Baptiste Lignel a parcouru la France métropolitaine et outremer pour interroger la notion de Sauvage, un sujet qui lui permettait de croiser diverses problématiques contemporaines. En amont, il a pris le temps de se documenter en lisant un certain nombre d’ouvrages de différentes typologies afin de définir les lieux à photographier et commencer à aborder son périple. Sa rencontre avec Gilles Clément, paysagiste, jardinier, écrivain, lui a permis d’affiner sa pensée.
Le photographe a pris la posture d’un explorateur, les yeux ouverts allant d’un lieu à un autre, découvrant des endroits qui l’ont incité à s’arrêter. Il témoigne à l’occasion d’un échange : « Je suis parti de manière très instinctive sur les traces de ce mot, « sauvage », sans y connaitre grand-chose. Je dirai que la première année a été un jeu étonnant de va et vient entre ce que mes lectures me permettaient de comprendre du sujet (ce qu’il porte historiquement, qui en a dit quoi, etc…) et les photos produites sur le terrain. Ce binôme est essentiel : démarche intellectuelle d’un côté, et réalité physique sur place. Quelle qu’ait été ma recherche, ce que je trouvais sur place m’amenait souvent à un résultat inattendu, à une image ou une thématique que je n’avais pas prévue. Cette disponibilité au « réel » a été importante. »
Ses photographies noir et blanc proposent des ouvertures vers des ailleurs, où tout n’est pas donné à voir tout de suite. Chacune nous engage vers une réflexion et engendre un temps de discussion autour de questions sociétales. À côté, les légendes permettent de donner des informations précises sur la prise de vue, modalités de création du photographe, journaliste.
Un texte de Gilles Clément, aussi bien poétique qu’engagé, amorce la découverte des photographies noir et blanc. Le paysagiste nous invite à garder en tête la possibilité d’errer et de se laisser surprendre par ce qui apparaît à notre regard : « Oui, il faut d’abord se perdre. Refuser le guide du randonnard (un routard attardé) et découvrir ce qui nous étonne sans devoir s’extasier devant ce que l’on nous donne à voir par obligation. »
Un dessin délicat de plante de Julie Terrazzoni, telle une planche d’herbier où l’ombre du végétal rend visible sa finesse répond au titre de chaque chapitre. Cette mise en page fait référence aux livres de botanique du XIXe siècle. En soulevant cet insert, un texte du paysagiste dévoile l’histoire du végétal, ses propriétés, son rôle et les relations que les hommes entretiennent avec la nature.

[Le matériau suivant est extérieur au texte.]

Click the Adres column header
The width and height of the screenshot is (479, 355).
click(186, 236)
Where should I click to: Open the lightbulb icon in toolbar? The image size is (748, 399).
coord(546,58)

Le photographe signe un très beau texte, à la fois déroulement de sa pensée et conclusion de son périple. Celui-ci incite à prendre du recul vis-à-vis de notre position d’être humain, à nous décentrer afin de contempler les diverses formes de vie animales et végétales : « Apprécier chaque forme de vie pour ce qu’elle est en elle-même – sa forme, son odeur, son mouvement, sa texture, son agilité, son intelligence, sa solidité – et non pas pour ce à quoi elle peut nous être utile à nous, les humains. »

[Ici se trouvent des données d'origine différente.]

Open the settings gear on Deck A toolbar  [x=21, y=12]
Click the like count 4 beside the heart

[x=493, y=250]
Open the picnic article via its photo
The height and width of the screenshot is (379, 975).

En s’intéressant au sauvage, Baptiste Lignel nous fait songer aux significations de ce terme, à son impact, à nos relations avec la « nature » et avec autrui. Les absurdités construites par les humains sont mises en lumière. D’où l’importance des mots, de leurs significations et de ce qu’ils impliquent : Prise de conscience de nos relations au vivant.
Des citations de différents auteurs ponctuent les pages de ce livre, stimulent notre perception et notre pensée. Tels des indices pour considérer avec justesse notre place en tant qu’individu humain vis-à-vis des non-humains, ces textes inscrivent la recherche photographique dans une histoire de pensées, d’attention à la nature, au vivant et au-delà aux traitements que subissent les humains.
Ainsi, cet ouvrage invite à une promenade visuelle à travers divers paysages, ruraux et urbains. Il nous convie à envisager autrement notre place d’humain, qui a tant domestiqué la nature qu’il devient nécessaire de préserver la végétation spontanée. Eminemment politique, au-delà d’être un très beau livre de photographies, Sauvage attire notre attention sur des enjeux sociaux, l’esclavage, les colonies, les limites, la migration… Sa composition et l’ensemble du travail de mise en page incitent le lecteur à plonger dans nombre de lectures qui ont nourri le photographe.
À partir de deux photographies réunies dans ce livre, Baptiste Lignel propose une installation-photographique dans le cadre de l’exposition Forest Art Project, à l’église des Jacobins à Agen (visible jusqu’au 30 avril). Sa photographie Primaire, qui introduit l’exposition, implique une attention toute particulière de la part du spectateur, invité à se déplacer pour percevoir le mot traversant la vue aérienne de la forêt primaire guyanaise.